▶ _Element and text location data_
***

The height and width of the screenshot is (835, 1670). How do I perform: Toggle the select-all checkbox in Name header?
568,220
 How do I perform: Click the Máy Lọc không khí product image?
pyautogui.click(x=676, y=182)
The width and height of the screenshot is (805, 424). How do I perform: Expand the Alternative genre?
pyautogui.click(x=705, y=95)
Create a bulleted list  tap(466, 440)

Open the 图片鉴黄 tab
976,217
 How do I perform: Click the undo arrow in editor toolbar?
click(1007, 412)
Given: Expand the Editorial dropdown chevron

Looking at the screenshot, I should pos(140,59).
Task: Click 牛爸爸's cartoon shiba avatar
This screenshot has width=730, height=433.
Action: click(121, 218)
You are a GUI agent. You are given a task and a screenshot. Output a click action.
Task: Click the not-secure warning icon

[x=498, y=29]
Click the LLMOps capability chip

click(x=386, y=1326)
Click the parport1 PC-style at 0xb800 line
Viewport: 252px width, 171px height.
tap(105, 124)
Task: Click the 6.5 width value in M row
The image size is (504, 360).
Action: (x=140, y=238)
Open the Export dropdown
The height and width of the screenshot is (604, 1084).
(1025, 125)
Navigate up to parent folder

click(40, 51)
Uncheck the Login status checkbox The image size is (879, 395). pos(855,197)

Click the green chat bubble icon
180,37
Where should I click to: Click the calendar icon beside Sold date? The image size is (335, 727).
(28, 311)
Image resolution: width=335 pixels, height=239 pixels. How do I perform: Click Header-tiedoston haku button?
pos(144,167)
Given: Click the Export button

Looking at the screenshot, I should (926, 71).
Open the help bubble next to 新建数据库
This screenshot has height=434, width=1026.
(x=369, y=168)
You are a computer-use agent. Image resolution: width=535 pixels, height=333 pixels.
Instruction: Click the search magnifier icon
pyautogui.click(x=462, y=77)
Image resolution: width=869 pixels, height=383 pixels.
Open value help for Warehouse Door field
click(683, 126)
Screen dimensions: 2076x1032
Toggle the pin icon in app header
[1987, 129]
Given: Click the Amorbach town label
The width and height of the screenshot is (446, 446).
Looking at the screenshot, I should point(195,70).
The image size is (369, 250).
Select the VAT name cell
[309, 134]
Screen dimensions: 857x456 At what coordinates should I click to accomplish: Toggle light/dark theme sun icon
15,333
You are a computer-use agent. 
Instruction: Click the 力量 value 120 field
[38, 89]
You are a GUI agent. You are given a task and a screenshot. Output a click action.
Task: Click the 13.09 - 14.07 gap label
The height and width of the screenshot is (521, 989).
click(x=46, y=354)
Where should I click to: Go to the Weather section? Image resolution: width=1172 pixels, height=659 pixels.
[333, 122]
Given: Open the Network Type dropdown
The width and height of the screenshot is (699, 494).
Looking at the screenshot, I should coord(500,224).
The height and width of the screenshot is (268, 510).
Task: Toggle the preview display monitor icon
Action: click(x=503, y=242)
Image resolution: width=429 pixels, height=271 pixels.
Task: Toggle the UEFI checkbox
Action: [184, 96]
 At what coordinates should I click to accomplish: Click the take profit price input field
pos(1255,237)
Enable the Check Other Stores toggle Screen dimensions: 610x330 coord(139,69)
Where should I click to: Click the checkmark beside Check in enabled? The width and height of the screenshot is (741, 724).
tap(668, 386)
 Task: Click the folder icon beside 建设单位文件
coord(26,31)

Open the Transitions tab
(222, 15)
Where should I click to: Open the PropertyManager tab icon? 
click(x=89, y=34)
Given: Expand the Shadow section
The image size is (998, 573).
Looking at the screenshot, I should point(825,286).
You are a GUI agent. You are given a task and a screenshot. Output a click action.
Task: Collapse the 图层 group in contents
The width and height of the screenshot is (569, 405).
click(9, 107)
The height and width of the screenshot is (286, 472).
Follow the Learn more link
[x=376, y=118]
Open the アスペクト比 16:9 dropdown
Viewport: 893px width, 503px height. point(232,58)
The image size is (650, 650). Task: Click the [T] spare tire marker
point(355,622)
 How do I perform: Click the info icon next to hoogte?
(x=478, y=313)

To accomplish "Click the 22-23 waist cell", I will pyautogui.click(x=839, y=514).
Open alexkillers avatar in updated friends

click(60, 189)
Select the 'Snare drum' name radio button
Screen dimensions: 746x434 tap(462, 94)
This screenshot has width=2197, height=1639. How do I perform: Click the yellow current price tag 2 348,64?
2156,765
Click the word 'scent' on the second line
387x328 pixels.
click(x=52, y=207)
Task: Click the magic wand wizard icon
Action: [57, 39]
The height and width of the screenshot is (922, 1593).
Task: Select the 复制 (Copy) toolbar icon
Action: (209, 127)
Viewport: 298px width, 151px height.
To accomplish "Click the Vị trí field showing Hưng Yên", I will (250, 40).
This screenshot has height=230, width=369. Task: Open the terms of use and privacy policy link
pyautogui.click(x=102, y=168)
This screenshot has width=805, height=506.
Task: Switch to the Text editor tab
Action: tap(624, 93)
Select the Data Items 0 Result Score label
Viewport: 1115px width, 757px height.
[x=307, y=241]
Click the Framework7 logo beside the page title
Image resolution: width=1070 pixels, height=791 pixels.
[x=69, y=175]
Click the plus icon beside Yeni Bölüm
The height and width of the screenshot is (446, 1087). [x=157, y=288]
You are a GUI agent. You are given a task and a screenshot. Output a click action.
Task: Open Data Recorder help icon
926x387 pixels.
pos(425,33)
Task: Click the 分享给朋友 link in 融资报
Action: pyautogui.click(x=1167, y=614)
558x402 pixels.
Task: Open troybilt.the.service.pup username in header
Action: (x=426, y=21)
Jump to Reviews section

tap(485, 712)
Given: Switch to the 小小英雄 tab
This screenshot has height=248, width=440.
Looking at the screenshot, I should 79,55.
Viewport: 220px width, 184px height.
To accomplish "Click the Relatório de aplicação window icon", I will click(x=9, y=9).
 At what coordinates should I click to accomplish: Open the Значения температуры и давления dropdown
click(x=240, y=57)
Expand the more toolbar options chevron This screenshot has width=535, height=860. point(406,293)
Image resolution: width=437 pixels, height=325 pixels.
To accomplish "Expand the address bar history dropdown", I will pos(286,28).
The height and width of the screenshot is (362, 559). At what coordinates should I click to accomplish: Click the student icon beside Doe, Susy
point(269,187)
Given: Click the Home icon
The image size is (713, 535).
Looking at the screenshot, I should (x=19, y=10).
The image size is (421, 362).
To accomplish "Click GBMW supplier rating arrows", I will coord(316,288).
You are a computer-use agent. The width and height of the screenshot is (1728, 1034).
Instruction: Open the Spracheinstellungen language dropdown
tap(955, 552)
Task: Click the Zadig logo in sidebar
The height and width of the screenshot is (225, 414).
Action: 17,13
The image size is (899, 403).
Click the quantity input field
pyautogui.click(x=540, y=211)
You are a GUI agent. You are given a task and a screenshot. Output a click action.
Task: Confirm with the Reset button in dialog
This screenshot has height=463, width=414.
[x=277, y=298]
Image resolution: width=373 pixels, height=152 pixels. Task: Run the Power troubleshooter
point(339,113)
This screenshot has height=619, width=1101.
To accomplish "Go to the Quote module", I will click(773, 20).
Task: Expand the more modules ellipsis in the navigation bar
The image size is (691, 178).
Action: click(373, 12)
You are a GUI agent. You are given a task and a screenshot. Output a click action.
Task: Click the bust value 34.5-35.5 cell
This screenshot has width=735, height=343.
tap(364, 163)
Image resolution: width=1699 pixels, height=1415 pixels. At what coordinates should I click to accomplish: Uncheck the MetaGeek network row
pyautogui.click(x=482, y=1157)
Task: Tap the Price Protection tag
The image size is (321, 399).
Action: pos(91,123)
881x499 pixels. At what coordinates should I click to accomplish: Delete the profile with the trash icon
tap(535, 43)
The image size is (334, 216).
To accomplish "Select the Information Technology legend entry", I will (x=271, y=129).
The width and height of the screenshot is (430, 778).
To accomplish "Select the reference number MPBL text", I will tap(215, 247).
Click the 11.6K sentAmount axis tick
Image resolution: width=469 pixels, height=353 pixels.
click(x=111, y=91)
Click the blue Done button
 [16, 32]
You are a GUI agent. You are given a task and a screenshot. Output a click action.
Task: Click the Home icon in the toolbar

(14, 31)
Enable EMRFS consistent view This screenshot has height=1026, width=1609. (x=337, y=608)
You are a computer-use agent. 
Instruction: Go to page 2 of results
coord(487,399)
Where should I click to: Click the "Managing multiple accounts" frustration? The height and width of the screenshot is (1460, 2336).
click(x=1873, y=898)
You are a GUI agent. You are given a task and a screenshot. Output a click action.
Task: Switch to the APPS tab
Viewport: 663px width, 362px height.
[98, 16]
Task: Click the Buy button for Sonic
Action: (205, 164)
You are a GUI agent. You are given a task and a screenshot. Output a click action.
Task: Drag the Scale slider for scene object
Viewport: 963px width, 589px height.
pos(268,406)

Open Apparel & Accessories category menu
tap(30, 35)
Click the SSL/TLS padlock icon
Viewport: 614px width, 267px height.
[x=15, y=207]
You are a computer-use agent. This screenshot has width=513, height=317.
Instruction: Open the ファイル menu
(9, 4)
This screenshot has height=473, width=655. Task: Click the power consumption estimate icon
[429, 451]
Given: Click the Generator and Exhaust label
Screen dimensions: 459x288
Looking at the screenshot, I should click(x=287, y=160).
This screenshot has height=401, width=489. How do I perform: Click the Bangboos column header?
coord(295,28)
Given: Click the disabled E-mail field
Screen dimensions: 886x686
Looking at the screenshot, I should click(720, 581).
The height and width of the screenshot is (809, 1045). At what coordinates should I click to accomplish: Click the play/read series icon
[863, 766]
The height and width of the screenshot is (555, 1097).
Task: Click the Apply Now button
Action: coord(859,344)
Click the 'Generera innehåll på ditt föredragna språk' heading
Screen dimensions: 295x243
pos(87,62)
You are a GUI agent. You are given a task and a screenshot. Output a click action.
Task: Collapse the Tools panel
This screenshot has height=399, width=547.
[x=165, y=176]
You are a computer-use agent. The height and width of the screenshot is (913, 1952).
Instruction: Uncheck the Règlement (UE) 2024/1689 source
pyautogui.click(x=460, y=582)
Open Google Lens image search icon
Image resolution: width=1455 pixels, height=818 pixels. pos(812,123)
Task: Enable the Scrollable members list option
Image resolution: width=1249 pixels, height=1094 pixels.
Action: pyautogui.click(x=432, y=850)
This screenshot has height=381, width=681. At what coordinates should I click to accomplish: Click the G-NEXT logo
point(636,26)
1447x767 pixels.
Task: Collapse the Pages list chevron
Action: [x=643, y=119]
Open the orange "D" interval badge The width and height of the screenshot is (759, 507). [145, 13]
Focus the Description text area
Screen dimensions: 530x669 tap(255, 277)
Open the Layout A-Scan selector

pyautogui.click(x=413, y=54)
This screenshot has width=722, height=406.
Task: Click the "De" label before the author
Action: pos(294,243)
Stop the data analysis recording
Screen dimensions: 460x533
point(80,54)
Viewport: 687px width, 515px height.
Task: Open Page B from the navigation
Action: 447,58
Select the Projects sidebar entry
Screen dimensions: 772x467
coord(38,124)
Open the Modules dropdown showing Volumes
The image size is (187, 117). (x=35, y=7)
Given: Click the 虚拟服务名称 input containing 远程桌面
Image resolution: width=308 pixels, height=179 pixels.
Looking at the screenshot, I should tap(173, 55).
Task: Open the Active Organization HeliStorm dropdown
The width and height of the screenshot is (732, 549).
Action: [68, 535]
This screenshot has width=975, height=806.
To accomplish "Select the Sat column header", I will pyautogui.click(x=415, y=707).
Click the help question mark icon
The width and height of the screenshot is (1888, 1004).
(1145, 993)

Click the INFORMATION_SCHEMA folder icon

***

▶ _Task instructions_
Copy out the lines of the listing above word for word, from the line containing "Task: Enable the" through the line containing "Action: pyautogui.click(x=432, y=850)", both included.

▶ _Response_
Task: Enable the Scrollable members list option
Image resolution: width=1249 pixels, height=1094 pixels.
Action: pyautogui.click(x=432, y=850)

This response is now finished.